A Critique and a Defense of Mythologizing the Past
Was Abraham Lincoln really a moral leader who saved the United States and ended slavery? Did George Washington really save the Continental Army and win the American revolution? Was Thomas Jefferson really a forward-thinking liberalizer?
Alluring Myth vs. Disappointing Fact
The stories of men like these are quintessential examples of how many people mythologize the past. Many of the historical characters, stories, and happenings we learn in popular culture are similar: simplified, idealized, and moralized to convince us of our congenital greatness or persuade us to some perceived virtue.

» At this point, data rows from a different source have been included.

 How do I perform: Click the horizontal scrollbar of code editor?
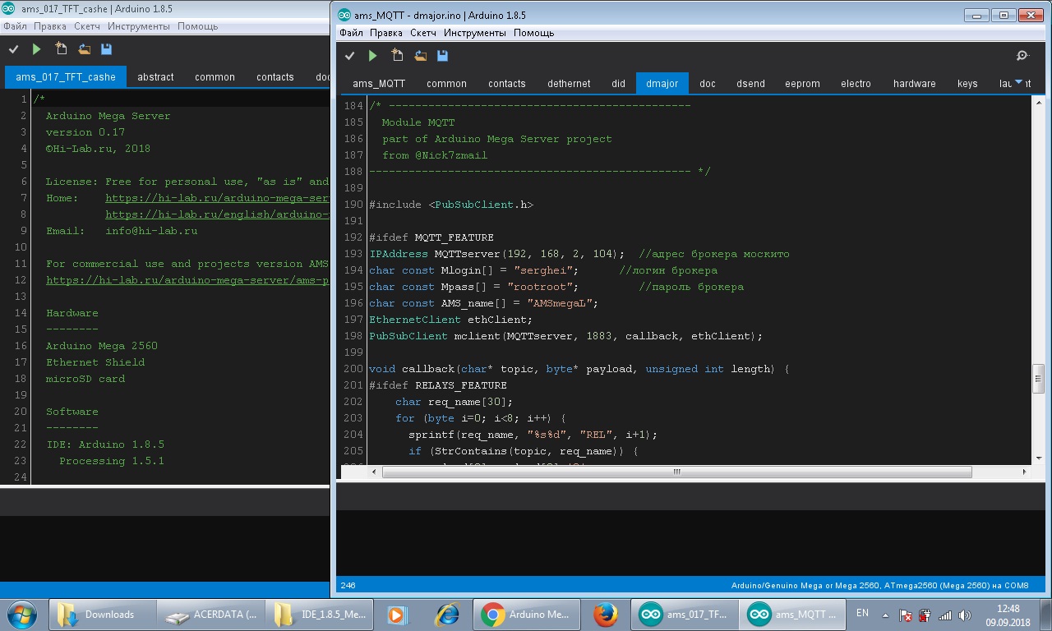click(676, 472)
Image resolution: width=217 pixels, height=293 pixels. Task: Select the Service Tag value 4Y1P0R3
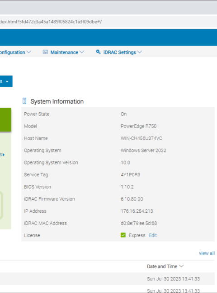[x=130, y=175]
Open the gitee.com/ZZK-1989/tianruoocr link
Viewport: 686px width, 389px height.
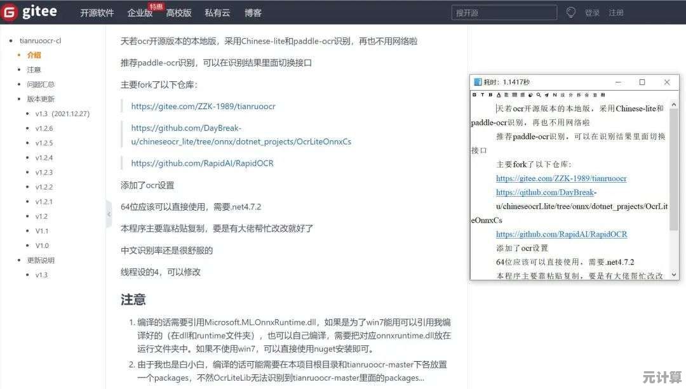203,106
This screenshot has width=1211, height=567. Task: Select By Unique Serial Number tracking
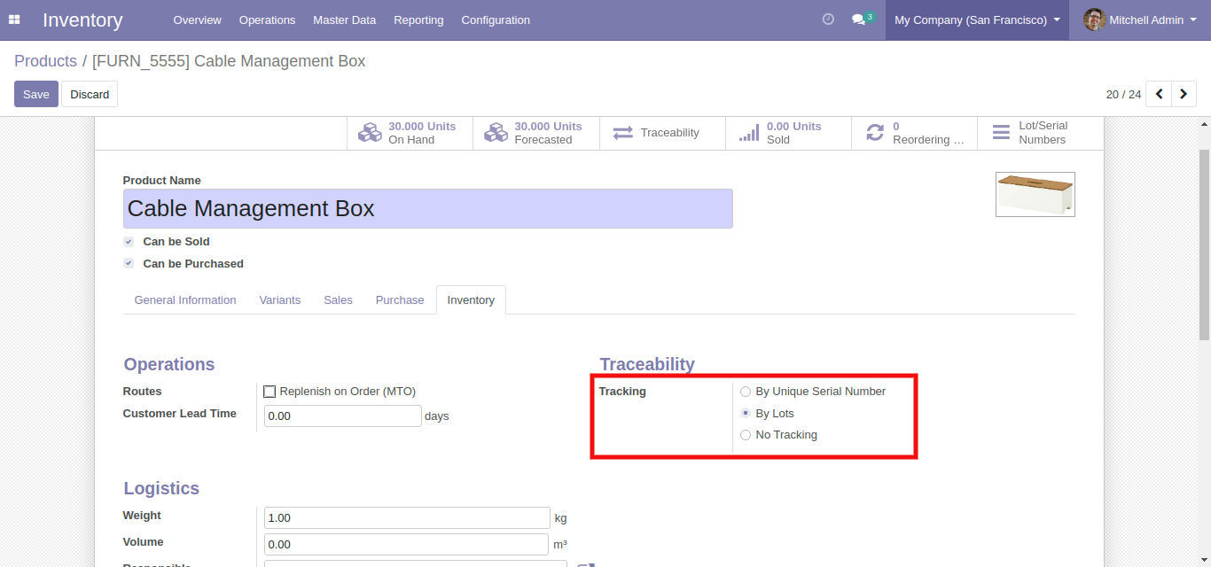tap(746, 392)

But as with many core “events” of our American past, a study of real history tells us things are a bit more complicated than what our favorite histories convey. Lincoln suspended many civil rights of his own people and supported slavery-protective plans like the Crittendon Compromise. Jefferson had sex with (which amounts to “raped”) his slaves. Washington was widely criticized for his conduct as a general and took questionably British actions as president (including armed suppression of tax resistance – sound familiar?)
At worst, mythologization can have tremendous destructive impact. When people begin to believe myths about their people’s great collective past, for instance, they might end up with something like Nazi Germany or imperial Britain/America/Japan, etc.. But on most days, mythologization just creates distorted images of real people and real events that can have more subtle consequences on thinking about policy and political philosophy. Because Franklin Delano Roosevelt is mythologized as the man who led the US out of the Great Depression (highly questionable), many people still adopt and use Keynesian economic policy in times of economic downturn.
A Brief Defense of Mythologizing the Past
So far, mythologization doesn’t have a whole lot going for it. But I do think there is room for mythology – albeit of a limited form. For all our faults as humans, if we cannot look back on our predecessors and see some actions or persons worth emulating, we’re hopelessly screwed. We need to know that virtue is not just a floating concept but something someone has actually done.
Done right, mythologization is an artful way to highlight and bring into focus the *actual* heroic actions of people from the past. It consciously sets out to show us not “everything that happened” but “something that happened that matters.” That something shows us how to act in the here and now.
Consider the famous HBO show Band of Brothers.It is a selective, mythologized retelling, with heroic music in the background and a Hollywood budget to make it look good. It is no propaganda piece – it’s honest about the horrors the men of the 101st Airborne faced and the horrors they inflicted in World War 2. But the story itself is also primarily concerned with the heroism of many of EZ Company’s members. And much of it is set to heroic music for extra effect.
But if we can’t learn the exact history of Operation Overlord or Operation Market Garden from these men or from their mythologization in Band of Brothers, we can learn how to be bold and disciplined and brave and loyal to comrades and faithful to a mission. That to me makes mythologization worth it in any case. What effect does the mythologization have? Does it mislead people about cause and effect? It might be harmful. Does it encourage people to new levels of self-leadership? It might be good.
Yes, even the actions of men like Washington, Lincoln, and Jefferson can teach us, and should (I loved the recent movie Lincoln despite my qualms with Lincoln). To let their faults ruin the perfectly good stories of their goodness would be a waste. There is a room for both iconoclasm and mythologization in history. In fact, as history is so full of complexity, it may be necessary to have a dialogue between both in order to have an accurate and useful view into the past.